#Berlinale69 – A Tale of Three Sisters, di Emin Alper

Reyhan (Cemre Ebüzziya), Nurhan (Ece Yüksel) e Havva (Helin Kandemir), la più piccola sono tre sorelle che vivono in un povero villaggio dell’Anatolia Centrale sotto la tutela del padre Şevket (Müfit Kayacan). Siamo negli anni 80. L’infimità del luogo per quanto riguarda la possibile ricerca di un futuro migliore le costringe ad accettare di finire nelle case di un benefattore come cameriere o bambinaie, in balia degli umori, e le voglie, dei padroni. Sorte toccata prima a Reyhan, tornata però a casa dopo una gravidanza imprevista, e destinata a sposare un guardapecore, Veysel (Kayhan Açıkgöz), e poi a Nurhan, anche lei tornata indietro con la colpa di aver picchiato il figlio del padrone. Dal suo rientro sotto il tetto paterno, cosa che a tutti gli effetti può essere considerato un fallimento, prende inizio la storia, un presupposto che pesa come un macigno in un ambiente tanto avverso da non contemplare una seconda occasione. Ed anche per l’ultimogenita il destino, una sorta di sordida iniziazione alla vita da adulta, ingenuamente agognato, sembra scritto.

Emin Alper con Kız Kardeşler – A Tale of Three Sisters affronta un dramma familiare, tema al centro anche del primo lungometraggio realizzato come regista, Tepenin Ardi – Beyond the Hill (film che alla Berlinale del 2012 fu meritevole di una menzione speciale della giuria), girato tra le stesse montagne a cui il regista deve i suoi natali, e che, dopo la parentesi di Frenzy (premio speciale della giuria a Venezia 72), ambientato ad Instanbul, ridiventano protagoniste, con lo stesso orizzonte chiuso e la stessa gamma limitata di movimento che comportano.

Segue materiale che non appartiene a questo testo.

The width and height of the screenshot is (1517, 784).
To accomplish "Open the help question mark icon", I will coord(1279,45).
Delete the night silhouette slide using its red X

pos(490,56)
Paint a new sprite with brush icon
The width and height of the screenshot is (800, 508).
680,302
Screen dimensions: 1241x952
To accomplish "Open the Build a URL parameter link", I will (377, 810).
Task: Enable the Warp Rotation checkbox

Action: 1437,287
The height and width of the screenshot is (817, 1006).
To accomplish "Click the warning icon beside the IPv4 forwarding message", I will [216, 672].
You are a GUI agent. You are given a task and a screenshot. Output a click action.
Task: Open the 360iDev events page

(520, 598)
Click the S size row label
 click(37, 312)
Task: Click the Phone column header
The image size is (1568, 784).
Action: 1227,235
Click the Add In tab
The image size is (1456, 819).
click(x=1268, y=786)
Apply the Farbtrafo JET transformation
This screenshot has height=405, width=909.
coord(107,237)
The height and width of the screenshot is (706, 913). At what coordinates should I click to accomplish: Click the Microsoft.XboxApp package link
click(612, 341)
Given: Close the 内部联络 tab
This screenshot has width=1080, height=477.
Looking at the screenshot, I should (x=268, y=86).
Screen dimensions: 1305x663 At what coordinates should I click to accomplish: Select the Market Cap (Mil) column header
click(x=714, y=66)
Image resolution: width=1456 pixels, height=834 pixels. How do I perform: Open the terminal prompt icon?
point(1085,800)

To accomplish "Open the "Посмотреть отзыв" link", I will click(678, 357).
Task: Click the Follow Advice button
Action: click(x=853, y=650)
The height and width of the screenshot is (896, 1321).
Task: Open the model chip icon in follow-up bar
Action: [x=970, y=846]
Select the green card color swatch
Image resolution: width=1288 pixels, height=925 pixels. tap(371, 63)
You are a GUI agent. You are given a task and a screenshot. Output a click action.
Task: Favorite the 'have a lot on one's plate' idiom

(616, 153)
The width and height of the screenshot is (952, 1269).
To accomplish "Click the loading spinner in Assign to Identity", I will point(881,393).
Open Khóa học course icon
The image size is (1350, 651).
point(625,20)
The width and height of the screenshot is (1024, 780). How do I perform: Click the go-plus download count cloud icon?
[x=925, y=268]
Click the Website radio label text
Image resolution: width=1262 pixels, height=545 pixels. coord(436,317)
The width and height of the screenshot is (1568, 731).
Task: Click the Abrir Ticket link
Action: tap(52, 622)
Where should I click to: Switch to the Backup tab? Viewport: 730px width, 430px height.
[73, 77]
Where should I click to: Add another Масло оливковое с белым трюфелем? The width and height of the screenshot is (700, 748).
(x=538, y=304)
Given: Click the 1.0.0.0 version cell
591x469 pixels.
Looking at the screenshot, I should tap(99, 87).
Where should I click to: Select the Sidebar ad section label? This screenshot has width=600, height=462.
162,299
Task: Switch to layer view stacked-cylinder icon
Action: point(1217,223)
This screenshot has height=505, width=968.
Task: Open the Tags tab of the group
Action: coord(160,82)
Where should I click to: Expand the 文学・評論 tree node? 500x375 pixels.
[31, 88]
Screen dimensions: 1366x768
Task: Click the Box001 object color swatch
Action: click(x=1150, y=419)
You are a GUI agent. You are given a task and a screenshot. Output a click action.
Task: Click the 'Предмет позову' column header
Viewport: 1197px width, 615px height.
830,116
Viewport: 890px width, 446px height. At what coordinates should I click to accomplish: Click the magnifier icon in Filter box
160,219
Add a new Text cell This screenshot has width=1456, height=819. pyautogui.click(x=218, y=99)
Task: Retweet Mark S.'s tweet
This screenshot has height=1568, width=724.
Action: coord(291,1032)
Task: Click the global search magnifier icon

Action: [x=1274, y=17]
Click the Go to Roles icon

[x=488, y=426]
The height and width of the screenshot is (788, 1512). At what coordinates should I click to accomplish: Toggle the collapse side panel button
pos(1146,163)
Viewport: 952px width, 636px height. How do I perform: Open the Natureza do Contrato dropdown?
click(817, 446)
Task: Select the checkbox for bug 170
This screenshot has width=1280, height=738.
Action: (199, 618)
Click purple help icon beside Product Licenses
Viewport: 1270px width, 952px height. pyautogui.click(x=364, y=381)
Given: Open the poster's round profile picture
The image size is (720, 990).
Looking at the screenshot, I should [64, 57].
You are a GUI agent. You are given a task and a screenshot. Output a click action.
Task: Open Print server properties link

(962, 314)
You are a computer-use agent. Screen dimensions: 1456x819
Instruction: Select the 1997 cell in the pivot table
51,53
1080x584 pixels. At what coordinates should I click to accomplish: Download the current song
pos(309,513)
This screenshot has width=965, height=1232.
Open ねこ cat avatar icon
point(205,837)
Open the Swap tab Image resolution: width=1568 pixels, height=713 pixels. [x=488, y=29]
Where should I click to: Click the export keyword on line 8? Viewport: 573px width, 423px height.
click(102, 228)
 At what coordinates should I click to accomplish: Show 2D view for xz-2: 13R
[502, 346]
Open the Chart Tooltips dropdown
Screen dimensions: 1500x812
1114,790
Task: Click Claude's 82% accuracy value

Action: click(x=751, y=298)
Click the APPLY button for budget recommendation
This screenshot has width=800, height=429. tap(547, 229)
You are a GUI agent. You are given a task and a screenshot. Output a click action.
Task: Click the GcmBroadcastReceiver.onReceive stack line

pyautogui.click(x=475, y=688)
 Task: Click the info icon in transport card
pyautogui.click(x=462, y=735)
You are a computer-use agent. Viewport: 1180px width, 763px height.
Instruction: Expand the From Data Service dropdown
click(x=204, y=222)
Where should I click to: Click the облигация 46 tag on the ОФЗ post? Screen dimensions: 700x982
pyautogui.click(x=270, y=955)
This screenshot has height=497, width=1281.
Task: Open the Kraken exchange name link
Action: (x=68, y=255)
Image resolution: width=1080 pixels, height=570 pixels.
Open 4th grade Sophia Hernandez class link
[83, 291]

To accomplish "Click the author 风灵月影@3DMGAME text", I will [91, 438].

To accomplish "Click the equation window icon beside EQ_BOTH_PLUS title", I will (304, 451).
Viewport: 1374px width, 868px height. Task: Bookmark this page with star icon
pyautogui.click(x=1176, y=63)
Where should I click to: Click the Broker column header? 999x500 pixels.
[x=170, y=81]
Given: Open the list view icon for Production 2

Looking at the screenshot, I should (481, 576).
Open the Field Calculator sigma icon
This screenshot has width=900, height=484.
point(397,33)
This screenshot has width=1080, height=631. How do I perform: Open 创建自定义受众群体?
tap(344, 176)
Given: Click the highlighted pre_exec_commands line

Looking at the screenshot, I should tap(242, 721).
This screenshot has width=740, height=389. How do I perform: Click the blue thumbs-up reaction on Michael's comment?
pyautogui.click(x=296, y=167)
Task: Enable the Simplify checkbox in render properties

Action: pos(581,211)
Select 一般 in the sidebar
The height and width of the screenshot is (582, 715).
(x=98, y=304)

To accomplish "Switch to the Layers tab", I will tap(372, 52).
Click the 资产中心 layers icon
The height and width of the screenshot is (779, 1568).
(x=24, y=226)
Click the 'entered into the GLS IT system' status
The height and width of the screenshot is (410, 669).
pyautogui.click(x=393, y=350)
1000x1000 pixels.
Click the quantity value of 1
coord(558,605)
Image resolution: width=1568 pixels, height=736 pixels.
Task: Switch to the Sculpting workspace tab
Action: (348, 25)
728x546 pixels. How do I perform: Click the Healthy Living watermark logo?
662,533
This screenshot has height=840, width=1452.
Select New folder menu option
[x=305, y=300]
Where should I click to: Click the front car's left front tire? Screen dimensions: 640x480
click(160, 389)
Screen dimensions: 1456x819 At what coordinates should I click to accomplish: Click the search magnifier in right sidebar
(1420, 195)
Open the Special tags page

La riduzione di spazio, l’assenza di margini di miglioramento, estendono la considerazione dei rapporti di forza, e le influenze reciproche, influenzate dalla necessità, e non dal desiderio, sviluppano delle dipendenze spontanee e generano un conflitto. L’ambizione della fuga verso la città, in questo determinato caso, incrina il vincolo solidale della famiglia, per l’invidia provocata dal solo pensare che la fortuna dell’una possa significare l’esclusione dell’altra. Mentre le figure femminili sono delle vittime involontarie, i personaggi maschili, rappresentazioni ufficiali di un potere misero, scelgono di affidarsi all’autoinganno, indossando, nell’ottemperare alla funzione di collegamento tra l’interno e l’esterno, una maschera di riverenza. Consapevoli della miseria dove sono costretti a vivere, tuttavia incapaci di reagire.

L’isolamento dovuto ad un avverso climatico per la neve caduta, oltre ad costituire un ostacolo fisico per i corpi si comporta da linea di confine narrativa e conduce, immobilizzando ulteriori progressioni drammatiche, al momento della resa dei conti. Infatti il territorio, imponente, pericoloso, non addomesticabile, è elemento imprescindibile dell’intero film, e riveste un’importanza fondamentale, rimarcata dal regista in ogni inquadratura, tanto da poter essere di diritto considerato come il vero deus ex machina della vicenda. In un giudizio di merito il lato debole sembra essere quello delle interpretazioni, per dei ruoli spogliati, da una carente messa in scena del loro spessore.